In addition, the development of hepatic cirrhosis in one patient in November 2018 was a dose-limiting toxicity. Because this patient had very small volume disease with only one 1-centimeter metastasis, the normal liver received approximately the same dose of 90Y as the tumor, calculated to be ∼45Gy. The cirrhosis developed 1 year after entry to the study. Liver biopsy showed little inflammation and the cirrhosis was felt principally due to the 90Y rather than the immunotherapy. The hepatic toxicity is listed as due to radiation in the following tables, otherwise toxicity listed as due to radiation is toxicity observed before immunotherapy.
We therefore modified the protocol to limit the radiation dose to the normal liver to 35Gy. After modification of the dosage of 90Y toxicity improved, with only one grade 3, one grade 2, and eight cases of grade one hepatic toxicity from the 90Y in the subsequent 18 patients. With this reduction in dosage of 90Y there was a reduction in grade 3–4 aspartate aminotransferase (AST) elevations, from 37% to 4% (Table 2). Of the 26 patients, 5 did not receive any immunotherapy. The causes include two cases of rapid disease progression, one patient refusal, one case of cholecystitis due to yttrium infusion, and one case of persistent grade 2 hepatic toxicity. Although the grades 1 and 2 hepatic toxicity was frequently asymptomatic, other patients with hepatic toxicity had severe persisting symptoms, particularly in the cases with cirrhosis or cholecystitis.
Table 2.
Hepatic Toxicities After Yttrium-90 (90Y) Resin Microspheres
Toxicity after 90Y |
||
---|---|---|
High-dose 90Y n = 8 | Modified dose 90Y n = 18 | |
ALT grades 3 + 4 | 3 (37%)a | 1 (4%) |
AST grades 3 + 4 | 1 (12%) | 0 |
Bilirubin grades 3 + 4 | 2 (25%)a | 0 |
Includes patient 002 who developed cirrhosis 1 year after 90Y.
Otherwise this is toxicity seen after yttrium infusions and before immunotherapy.
ALT, alanine aminotransferase; AST, aspartate aminotransferase.
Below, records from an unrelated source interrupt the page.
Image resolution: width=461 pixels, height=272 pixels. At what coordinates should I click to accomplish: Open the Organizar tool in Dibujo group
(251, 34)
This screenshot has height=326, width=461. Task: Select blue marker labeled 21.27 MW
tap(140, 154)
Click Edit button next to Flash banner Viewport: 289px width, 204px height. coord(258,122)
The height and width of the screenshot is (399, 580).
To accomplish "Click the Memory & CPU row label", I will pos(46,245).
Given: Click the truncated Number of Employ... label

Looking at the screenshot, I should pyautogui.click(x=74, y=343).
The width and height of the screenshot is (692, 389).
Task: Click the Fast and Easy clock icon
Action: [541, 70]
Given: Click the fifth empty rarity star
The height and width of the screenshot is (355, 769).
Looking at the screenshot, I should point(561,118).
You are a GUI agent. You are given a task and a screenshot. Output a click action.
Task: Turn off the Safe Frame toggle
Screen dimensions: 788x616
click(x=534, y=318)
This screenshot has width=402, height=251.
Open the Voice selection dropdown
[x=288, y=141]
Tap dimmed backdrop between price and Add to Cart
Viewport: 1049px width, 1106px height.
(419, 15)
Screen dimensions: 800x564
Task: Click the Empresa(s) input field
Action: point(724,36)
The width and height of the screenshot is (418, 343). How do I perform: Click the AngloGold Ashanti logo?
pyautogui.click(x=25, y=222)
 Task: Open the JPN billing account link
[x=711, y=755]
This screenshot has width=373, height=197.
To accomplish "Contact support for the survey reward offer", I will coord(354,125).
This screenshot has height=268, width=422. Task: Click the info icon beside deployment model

The initial dosing of ipilimumab 3 mg/kg with nivolumab 1 mg/kg every 3 weeks for four doses was derived from the approved schedule for cutaneous melanoma in 2016. When this dosage proved excessively toxic, the dose of ipilimumab was changed from 3 to 1 mg/kg for four doses, keeping the dose of nivolumab at 1 mg/kg. With the doses of ipilimumab and nivolumab both at 1 mg/kg, there were only two grade 2 liver toxicities and no grade 3 liver toxicities in nine patients (Table 3). After discussions of the principal investigators and with the DSMB, in 2020 the dose of nivolumab was increased to 3 mg/kg every 3 weeks during the initial immunotherapy phase as that schedule was becoming widely accepted for combination therapy for cutaneous melanoma.
Table 3.
Hepatic Toxicity After Immunotherapy by Dose Schedule of Immunotherapy
Immunotherapy dosing | No. patients | Grade 0 | Grade 1 | Grade 2 | Grade 3 | Grade 4 | Percent grade 3 + 4 |
---|---|---|---|---|---|---|---|
Ipilimumab 3 mg/kg Nivolumab 1 mg/kg |
5 | 0 | 0 | 2 | 2 | 1 | 60% |
Ipilimumab 1 mg/kg Nivolumab 1 mg/kg |
9 | 4 | 3 | 2 | 0% | ||
Ipilimumab 1 mg/kg Nivolumab 3 mg/kg |
7 | 1 | 2 | 3 | 0 | 1 | 14% |
Reduction of ipilimumab to 1 mg/kg was associated with acceptable toxicity.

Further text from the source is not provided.